◆ TASK
Write out the lines below verbatim, everything from the line containing "coordinates (760, 84)." down to the line containing "screen-border-right is located", with both of those lines included.
── EXERCISE MATERIAL ──
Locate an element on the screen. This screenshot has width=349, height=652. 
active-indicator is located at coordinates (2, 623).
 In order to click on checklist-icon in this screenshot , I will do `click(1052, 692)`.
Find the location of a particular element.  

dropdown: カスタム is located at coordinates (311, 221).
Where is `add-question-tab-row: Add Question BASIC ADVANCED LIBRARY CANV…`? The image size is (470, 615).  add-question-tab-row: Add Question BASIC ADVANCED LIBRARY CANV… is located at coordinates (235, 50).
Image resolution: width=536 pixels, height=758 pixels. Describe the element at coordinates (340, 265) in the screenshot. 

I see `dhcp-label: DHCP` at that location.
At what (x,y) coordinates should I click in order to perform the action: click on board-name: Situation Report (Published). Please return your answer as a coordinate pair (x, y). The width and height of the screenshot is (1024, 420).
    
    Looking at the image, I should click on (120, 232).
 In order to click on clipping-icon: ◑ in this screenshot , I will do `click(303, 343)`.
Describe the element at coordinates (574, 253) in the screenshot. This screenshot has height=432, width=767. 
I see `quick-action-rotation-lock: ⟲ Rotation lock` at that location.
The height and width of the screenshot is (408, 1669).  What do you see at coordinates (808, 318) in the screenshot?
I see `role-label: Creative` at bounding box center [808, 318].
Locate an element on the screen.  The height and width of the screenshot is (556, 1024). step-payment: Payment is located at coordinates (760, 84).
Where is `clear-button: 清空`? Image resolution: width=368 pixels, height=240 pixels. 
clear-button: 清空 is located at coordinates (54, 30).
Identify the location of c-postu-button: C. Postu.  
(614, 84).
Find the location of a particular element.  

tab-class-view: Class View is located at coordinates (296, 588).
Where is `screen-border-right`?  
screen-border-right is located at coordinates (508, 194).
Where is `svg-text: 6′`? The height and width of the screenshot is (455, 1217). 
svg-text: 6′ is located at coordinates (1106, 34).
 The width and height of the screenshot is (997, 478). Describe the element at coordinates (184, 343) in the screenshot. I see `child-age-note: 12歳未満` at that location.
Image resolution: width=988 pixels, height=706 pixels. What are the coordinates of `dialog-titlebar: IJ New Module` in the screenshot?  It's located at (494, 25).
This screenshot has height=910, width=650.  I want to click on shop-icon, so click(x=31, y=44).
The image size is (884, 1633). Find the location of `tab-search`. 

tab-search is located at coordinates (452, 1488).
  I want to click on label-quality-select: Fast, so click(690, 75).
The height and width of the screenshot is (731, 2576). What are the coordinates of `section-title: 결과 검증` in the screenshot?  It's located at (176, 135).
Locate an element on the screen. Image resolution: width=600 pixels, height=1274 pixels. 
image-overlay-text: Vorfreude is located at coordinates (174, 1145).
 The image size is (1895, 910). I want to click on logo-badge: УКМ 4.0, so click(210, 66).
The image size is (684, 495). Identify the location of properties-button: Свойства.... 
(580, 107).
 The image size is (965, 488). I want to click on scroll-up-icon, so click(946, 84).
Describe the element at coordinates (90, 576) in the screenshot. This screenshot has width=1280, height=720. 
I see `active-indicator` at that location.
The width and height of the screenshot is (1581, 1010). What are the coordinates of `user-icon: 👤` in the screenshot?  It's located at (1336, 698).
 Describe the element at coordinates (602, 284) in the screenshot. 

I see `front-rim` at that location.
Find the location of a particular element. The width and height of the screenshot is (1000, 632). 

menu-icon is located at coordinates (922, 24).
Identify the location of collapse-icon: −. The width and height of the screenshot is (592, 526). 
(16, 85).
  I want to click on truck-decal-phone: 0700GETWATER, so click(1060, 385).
───
◆ WORKED SOLUTION
Locate an element on the screen.  The height and width of the screenshot is (556, 1024). step-payment: Payment is located at coordinates (760, 84).
Where is `clear-button: 清空`? Image resolution: width=368 pixels, height=240 pixels. 
clear-button: 清空 is located at coordinates (54, 30).
Identify the location of c-postu-button: C. Postu.  
(614, 84).
Find the location of a particular element.  

tab-class-view: Class View is located at coordinates (296, 588).
Where is `screen-border-right`?  
screen-border-right is located at coordinates (508, 194).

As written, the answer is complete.